Passage for review:
- Opening Delimiter -
On this day in 1938, Orson Welles’s Mercury Theater company broadcast a radio play of H.G. Wells’s novel, The War of the Worlds. Contrary to popular belief, the performance didn’t cause widespread panic, because the audience was so small. It did, however, make Welles famous.
And now….The Mash!
We begin in Orlando, where a sports bar called The Basement is helping fans cope with the University of Central Florida’s 0-8 football team. It’s offering free beer during UCF games until the losing streak ends.
PicoBrew, a Seattle-based startup, will market a home brewing system similar in concept to Keurig’s K-Cups. The system, which makes beer in five-liter batches, will retail for around $1,000.
In Georgia, a brewmaster has launched a “government rant” series of beers to protest restrictive state laws. The menu’s fall offering: “Why does the state legislature not want to create jobs by allowing us to do growlers of this IPA?”
Could beer hold the key to stopping the alarming decline in the honeybee population? Scientists have found that placing hops beta acid near a honeycomb improves the bees’ chances of survival.
Louisville’s Against the Grain Brewery will launch a beer honoring pro wrestler Randy “Macho Man” Savage and two other members of the famous Poffo wrestling family. The beer will be called—of course—Poffo Pilsner.
- Closing Delimiter -
Data:
- Opening Delimiter -
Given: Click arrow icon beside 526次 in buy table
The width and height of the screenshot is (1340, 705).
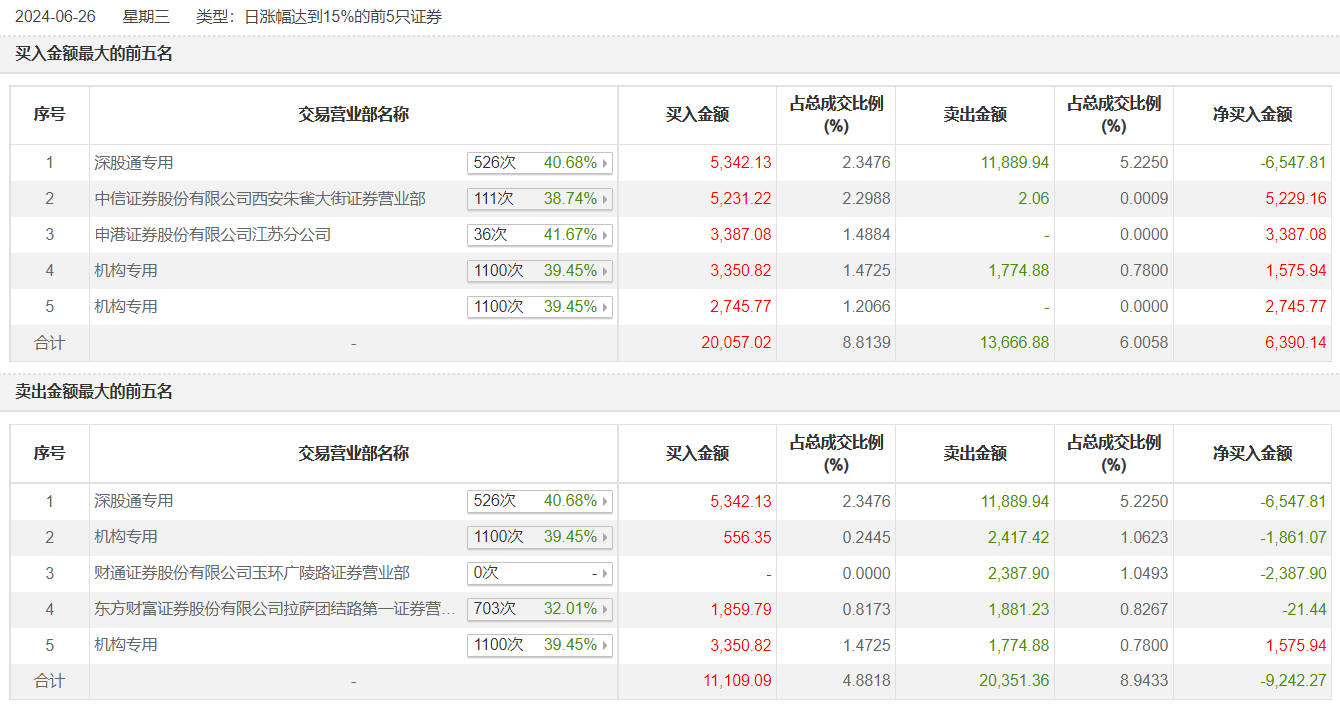Looking at the screenshot, I should point(605,163).
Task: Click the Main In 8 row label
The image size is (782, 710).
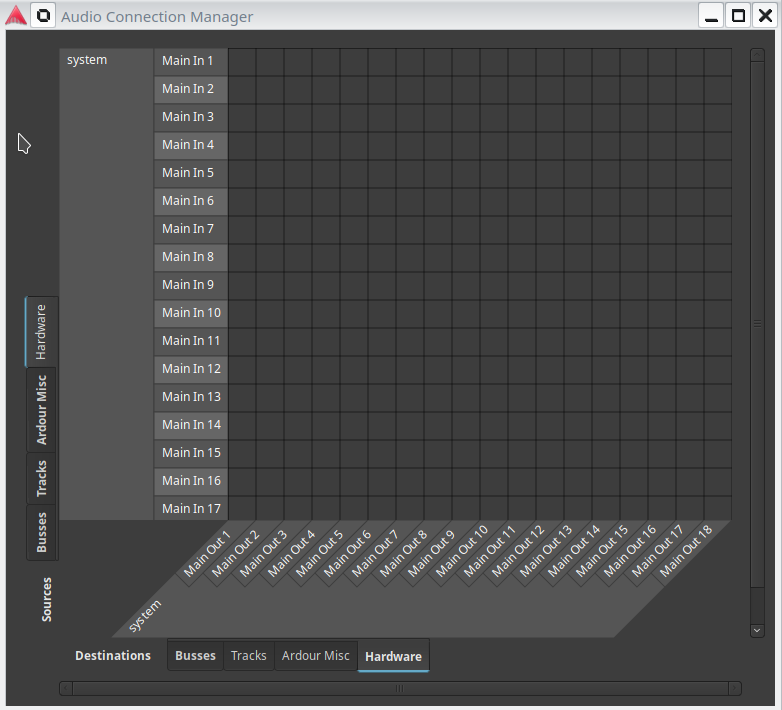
- Closing Delimiter -
Problem to work on: Rewrite the beer news roundup, starting at "Could beer hold" and ending at "called—of course—Poffo Pilsner.", with "Poffo" replaced throughout by "Savage".

Solved exercise:
Could beer hold the key to stopping the alarming decline in the honeybee population? Scientists have found that placing hops beta acid near a honeycomb improves the bees’ chances of survival.
Louisville’s Against the Grain Brewery will launch a beer honoring pro wrestler Randy “Macho Man” Savage and two other members of the famous Savage wrestling family. The beer will be called—of course—Savage Pilsner.